Brett Maher retired as the Adelaide 36ers all-time leader in: games played (525), points (8,941), field goals (3,140), field goals attempted (7,072), three points made (1,162), three-point attempts (2,835), assists (2,267) and steals (703). He is one of only four players to have won 3 or more NBL championships with the 36ers alongside Mark Davis, Paul Rees and Rupert Sapwell, and one of only two 36ers championship winning captains along with American import Bill Jones who captained the club to its first title in 1986.

==International career==
During his career Maher also won selection for the Australian Boomers at the 1998 FIBA World Championship where the team finished in 9th place. He also represented Australia at the 1996, 2000 and 2004 Summer Olympic Games helping the Boomers to 4th in Atlanta and Sydney and 9th place in Athens. In all, Maher played over 100 games for the Boomers and had the honor of captaining his country at the 2001 Goodwill Games.

==Media work==
Since retiring, Maher also co-hosted an Internet Television show on Australia Live TV about basketball with former 36ers championship winning teammate Kevin Brooks called Inside the Game. He also served as the expert local analyst for 36ers home games televised on One HD and Network Ten.

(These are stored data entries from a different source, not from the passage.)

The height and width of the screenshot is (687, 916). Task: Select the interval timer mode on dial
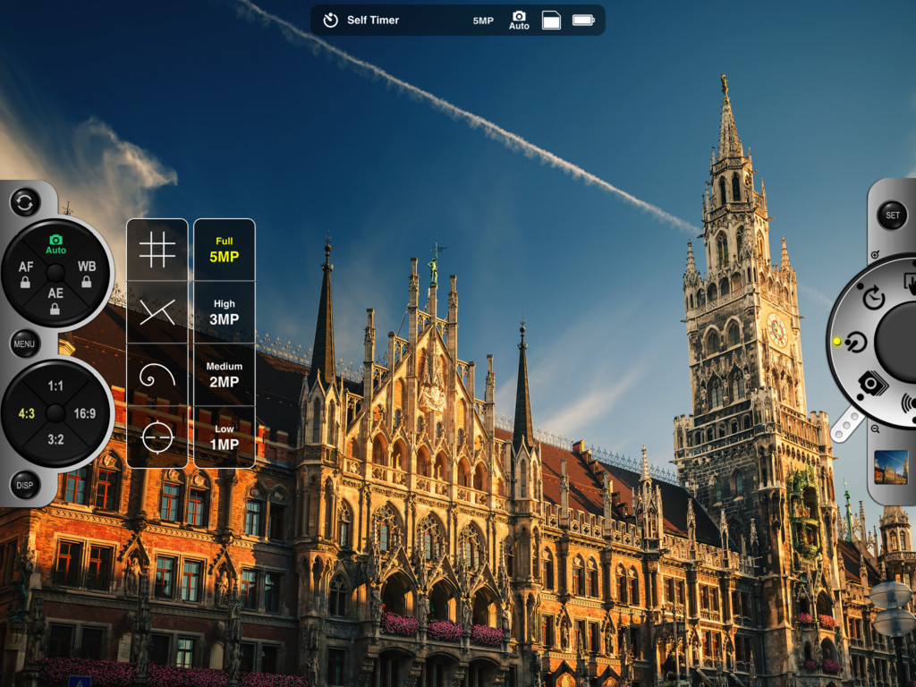(874, 299)

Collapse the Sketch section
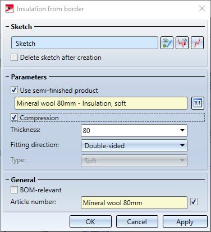point(7,27)
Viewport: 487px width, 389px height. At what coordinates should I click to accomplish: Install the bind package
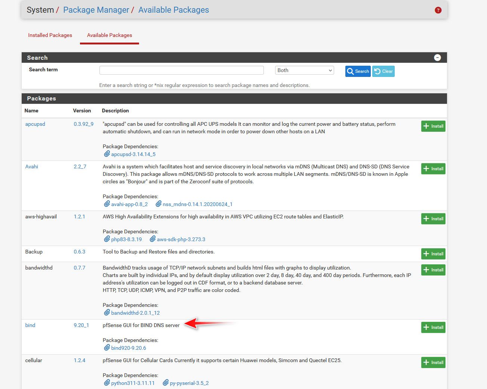click(433, 327)
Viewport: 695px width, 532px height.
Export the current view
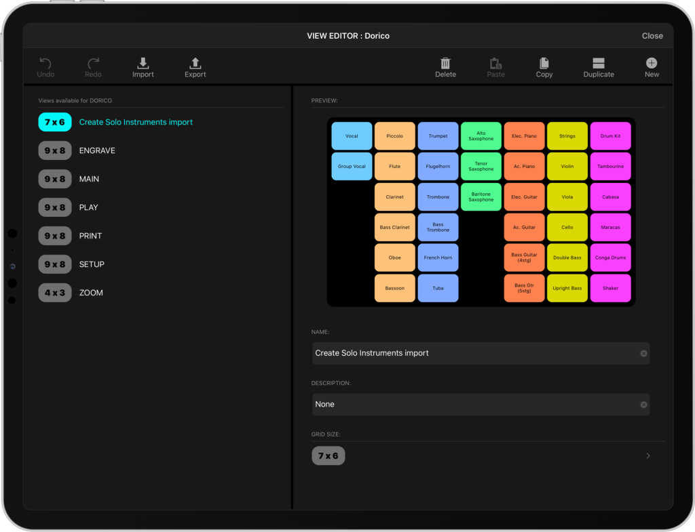(195, 64)
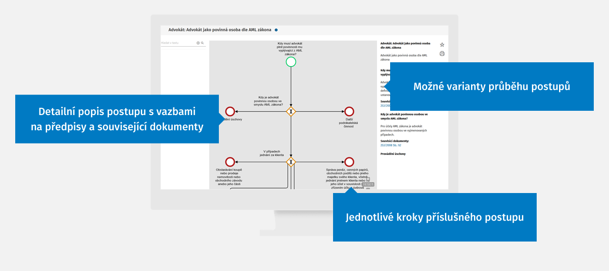Click red end node above 'Správa peněz'
Image resolution: width=609 pixels, height=271 pixels.
pyautogui.click(x=349, y=162)

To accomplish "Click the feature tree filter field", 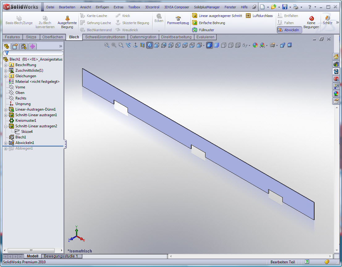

Maher was named as the Adelaide 36ers Community Services Manager before the start of the 2013–14 NBL season.

==NBL career stats==

| † | Denotes season(s) in which Maher won an NBL championship |

| Year | Team | GP | GS | MPG | FG% | 3P% | FT% | RPG | APG | SPG | BPG | PPG |
|---|---|---|---|---|---|---|---|---|---|---|---|---|
| 1992 | Adelaide 36ers | 23 | 0 | 25.6 | .364 | .130 | .750 | 3.7 | 3.1 | 1.1 | 0.2 | 6.3 |
| 1993 | Adelaide 36ers | 26 | 0 | 22.6 | .419 | .400 | .789 | 3.0 | 2.7 | 0.8 | 0.2 | 8.3 |
| 1994 | Adelaide 36ers | 33 | 32 | 33.7 | .462 | .467 | .833 | 4.4 | 3.1 | 1.7 | 0.1 | 13.3 |
| 1995 | Adelaide 36ers | 31 | 31 | 37.2 | .419 | .384 | .891 | 4.9 | 3.7 | 2.2 | 0.2 | 14.1 |
| 1996 | Adelaide 36ers | 31 | 31 | 36.2 | .434 | .411 | .913 | 4.1 | 3.0 | 1.9 | 0.1 | 15.5 |
| 1997 | Adelaide 36ers | 30 | 30 | 42.9 | .467 | .465 | .798 | 4.2 | 5.0 | 1.9 | 0.1 | 18.8 |
| 1998† | Adelaide 36ers | 34 | 34 | 36.7 | .450 | .403 | .845 | 4.8 | 3.7 | 1.3 | 0.1 | 17.8 |
| 1998–99† | Adelaide 36ers | 32 | 32 | 40.0 | .445 | .386 | .798 | 4.3 | 2.8 | 1.7 | 0.1 | 19.2 |
| 1999–2000 | Adelaide 36ers | 31 | 31 | 41.0 | .445 | .432 | .857 | 4.3 | 2.9 | 0.8 | 0.2 | 20.2 |
| 2000–01 | Adelaide 36ers | 33 | 33 | 39.8 | .473 | .436 | .899 | 5.0 | 4.5 | 1.2 | 0.2 | 20.9 |
| 2001–02† | Adelaide 36ers | 38 | 38 | 42.1 | .463 | .423 | .873 | 5.7 | 4.8 | 1.4 | 0.1 | 21.9 |
| 2002–03 | Adelaide 36ers | 31 | 31 | 43.4 | .439 | .399 | .866 | 3.9 | 5.1 | 1.2 | 0.0 | 21.7 |
| 2003–04 | Adelaide 36ers | 24 | 24 | 35.4 | .435 | .414 | .854 | 3.2 | 4.5 | 1.4 | 0.1 | 17.5 |
| 2004–05 | Adelaide 36ers | 27 | 27 | 41.2 | .419 | .373 | .822 | 4.3 | 7.0 | 1.2 | 0.1 | 19.2 |
| 2005–06 | Adelaide 36ers | 29 | 29 | 40.0 | .428 | .379 | .861 | 5.0 | 6.8 | 1.5 | 0.0 | 18.6 |
| 2006–07 | Adelaide 36ers | 27 | 27 | 39.3 | .451 | .396 | .912 | 4.8 | 6.6 | 1.0 | 0.1 | 18.9 |
| 2007–08 | Adelaide 36ers | 18 | 18 | 34.7 | .472 | .411 | .822 | 4.3 | 4.2 | 0.8 | 0.1 | 16.6 |
| 2008–09 | Adelaide 36ers | 27 | 27 | 28.2 | .429 | .403 | .807 | 3.0 | 3.4 | 0.6 | 0.2 | 12.5 |
| Career |  | 525 | 475 | 37.0 | .444 | .410 | .850 | 4.4 | 4.3 | 1.3 | 0.1 | 17.0 |

==Personal life==
In 2003, Maher's one-year-old son, Hudson, died from hemophagocytic lymphohistiocytosis. He and his wife, Tanya, founded the Hudson Maher Foundation which provides financial support for children who need bone marrow transplants.